Official Title: “A Pharmacokinetic Study of Methotrexate Using an Intratumoral Microdialysis Catheter”

RATIONALE: Collecting fluid from a brain tumor using a small catheter may help doctors learn how much methotrexate gets into the tumor to kill the tumor cells. It may also help doctors learn how methotrexate works in the brain and in the rest of the body.

PURPOSE: This clinical trial is studying how much methotrexate gets into the brain tumor by collecting fluid directly from the tumor through a small catheter in patients undergoing stereotactic biopsy for recurrent high-grade glioma.
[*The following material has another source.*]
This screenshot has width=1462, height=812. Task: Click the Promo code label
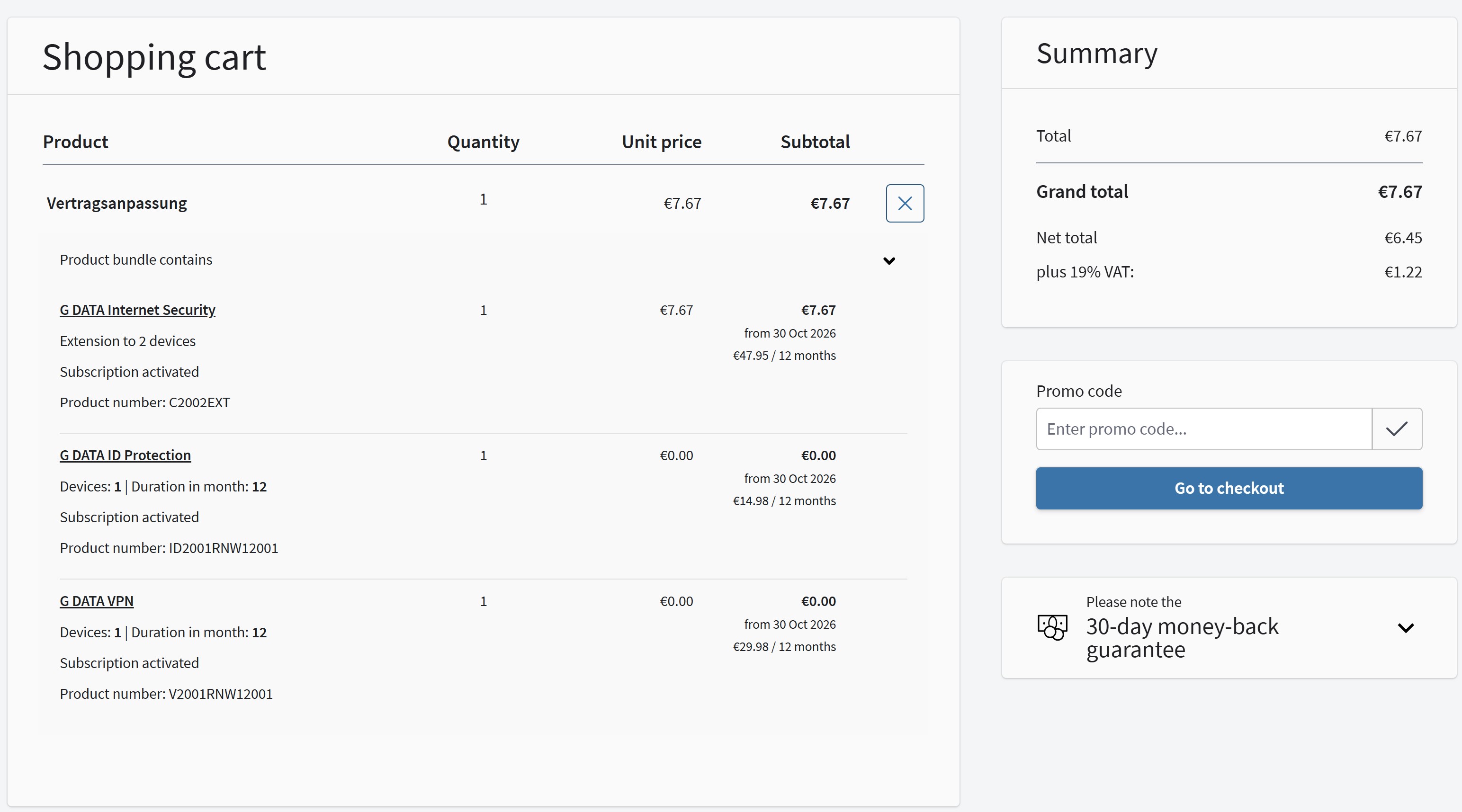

Study Type: Interventional

Study Design: Treatment, Non-Randomized

OBJECTIVES: - Determine the feasibility of using microdialysis to study distribution of systemically administered methotrexate in the interstitial fluid within a tumor in patients undergoing stereotactic biopsy for recurrent high-grade gliomas. - Determine the systemic and intratumoral pharmacokinetics of this drug in these patients.
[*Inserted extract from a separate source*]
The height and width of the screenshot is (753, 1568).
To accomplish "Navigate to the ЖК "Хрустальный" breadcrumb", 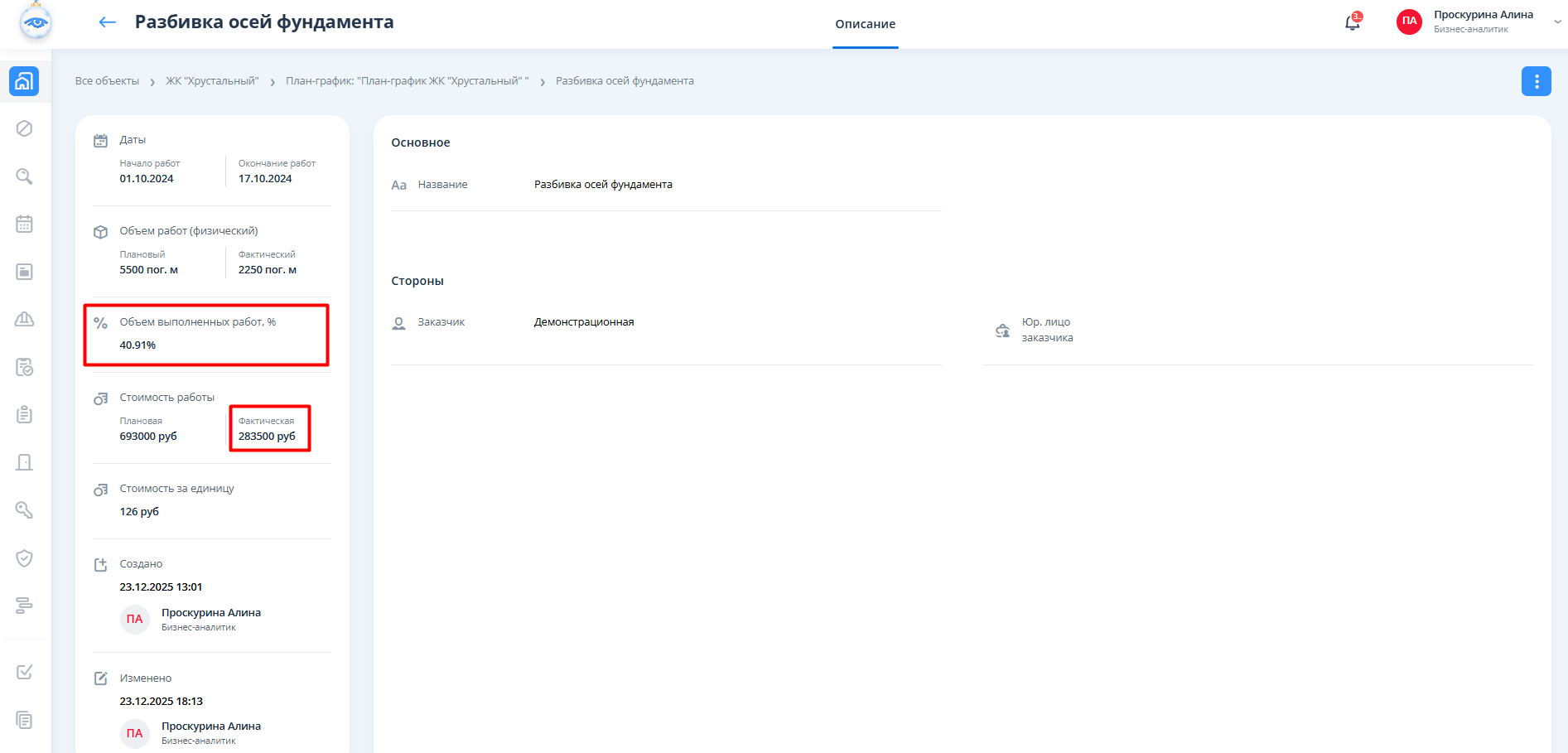I will 212,81.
OUTLINE: This is a multicenter study.

Patients have an intratumoral microdialysis catheter placed while undergoing stereotactic biopsy. Between 18-32 hours after placement of catheter, patients receive methotrexate IV over 4 hours. Microdialysis perfusate and blood specimens are collected before, during, and for 24 hours after methotrexate administration.

Patients are followed at 2 weeks.

PROJECTED ACCRUAL: A total of 12 patients will be accrued for this study within 6 months.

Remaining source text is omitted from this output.